Detection and Extraction of Number Plates

An automated vehicle number plate recognition system using Inception-ResNet-v2 for plate detection and Paddle OCR for character extraction, designed for applications in traffic monitoring, parking management, toll plazas, and security surveillance.

Book Recommander System

A collaborative filtering-based book recommendation system implemented in Streamlit, designed to suggest similar books tailored to individual user interests.

Content Based Image Retrieval

An advanced reverse image search system that collects, trains, and predicts related images using FastAPI, MongoDB, AWS S3, and various Python libraries, streamlining the process of retrieving relevant image results from an input query.

Prediction of Consumer Grievances

An NLP-driven solution that determines if a consumer will file a dispute after a company's response, leveraging data from the Consumer Financial Protection Bureau (CFPB) and employing CatBoost for classification, enabling companies to prioritize responses and efficiently manage potential disputes.

Authentication App

A two-factor authentication system that integrates password-based security with FaceNet-driven face recognition and MTCNN-based face detection, offering enhanced digital security and mitigating vulnerabilities associated with traditional password systems.

Real-Time Safety Detection

A computer vision-based Industry Safety Detection (ISD) system utilizing YOLOv7 to monitor and ensure employees wear essential safety gear, including helmets, gloves, jackets, goggles, and footwear, before entering the workplace.
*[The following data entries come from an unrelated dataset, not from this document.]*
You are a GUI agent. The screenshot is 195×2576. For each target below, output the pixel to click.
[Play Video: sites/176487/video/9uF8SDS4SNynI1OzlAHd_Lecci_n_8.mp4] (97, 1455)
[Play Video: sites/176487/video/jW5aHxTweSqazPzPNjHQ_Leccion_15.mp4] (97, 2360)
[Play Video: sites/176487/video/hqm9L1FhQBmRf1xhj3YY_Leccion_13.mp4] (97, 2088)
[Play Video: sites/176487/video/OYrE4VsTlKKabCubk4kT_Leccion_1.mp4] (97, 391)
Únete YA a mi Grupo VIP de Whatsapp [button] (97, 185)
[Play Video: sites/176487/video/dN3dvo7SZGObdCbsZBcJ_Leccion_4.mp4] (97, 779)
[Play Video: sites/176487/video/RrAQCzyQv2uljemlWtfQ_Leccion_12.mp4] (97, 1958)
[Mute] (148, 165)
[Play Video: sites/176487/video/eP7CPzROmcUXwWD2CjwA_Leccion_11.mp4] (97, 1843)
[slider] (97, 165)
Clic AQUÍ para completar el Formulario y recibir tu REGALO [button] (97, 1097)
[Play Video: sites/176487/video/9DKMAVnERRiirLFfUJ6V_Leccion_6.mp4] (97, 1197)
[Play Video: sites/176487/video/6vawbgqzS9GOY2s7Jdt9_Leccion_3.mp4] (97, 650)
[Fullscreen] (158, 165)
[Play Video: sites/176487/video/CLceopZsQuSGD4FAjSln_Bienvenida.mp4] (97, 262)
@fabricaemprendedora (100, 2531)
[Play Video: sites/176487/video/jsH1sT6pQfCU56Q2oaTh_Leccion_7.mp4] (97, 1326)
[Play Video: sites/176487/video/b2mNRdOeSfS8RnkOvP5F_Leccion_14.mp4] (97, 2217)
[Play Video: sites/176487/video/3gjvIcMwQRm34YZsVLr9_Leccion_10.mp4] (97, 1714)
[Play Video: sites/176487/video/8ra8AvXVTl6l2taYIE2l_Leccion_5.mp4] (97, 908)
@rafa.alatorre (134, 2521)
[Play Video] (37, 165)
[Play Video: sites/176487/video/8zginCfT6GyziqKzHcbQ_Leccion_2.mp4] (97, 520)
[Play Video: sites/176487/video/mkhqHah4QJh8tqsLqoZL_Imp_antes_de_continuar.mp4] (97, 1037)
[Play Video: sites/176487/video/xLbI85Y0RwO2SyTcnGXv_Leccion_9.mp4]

Language Identification App

An application designed to identify spoken content in four Indian languages (Hindi, Kannada, Tamil, and Telugu) from YouTube audio extracts, utilizing a custom CNN model trained on Mel Spectrogram images.

News Summerization App

An NLP solution that employs the t5-small transformer model from Hugging Face, fine-tuned on a dataset of news articles, to generate extractive summaries capturing the main points of news articles, offering a quick overview for readers with time constraints.

Defect Detection in Steel Manufacturing

A defect detection system for steel sheets using Xception CNN and Vision Transformers for classification, paired with ResUNet models for precise localization of four distinct surface defects, outputting images with segmentation masks.

Quora Insincere Question Classification

A sentiment analysis system designed to identify and flag insincere questions on Quora using various models, including Random Forest, LSTM with Google embeddings, and BERT, with comprehensive exploratory data analysis and model evaluations presented in dedicated notebooks.

Stack Overflow Question Classification

A classification system that differentiates between Python and non-Python questions on StackOverflow, utilizing Data Version Control (DVC) for the process.

Estimation of Shipment Price

An application that leverages machine learning to predict shipment costs based on factors like package weight, dimensions, distance, transportation mode, and special handling requirements, enabling logistics companies to set dynamic pricing and optimize their services.

Face Swap

A computer vision application that swaps the faces of individuals in images, leveraging deep learning models for accurate face detection and replacement, enhancing entertainment and creative content generation.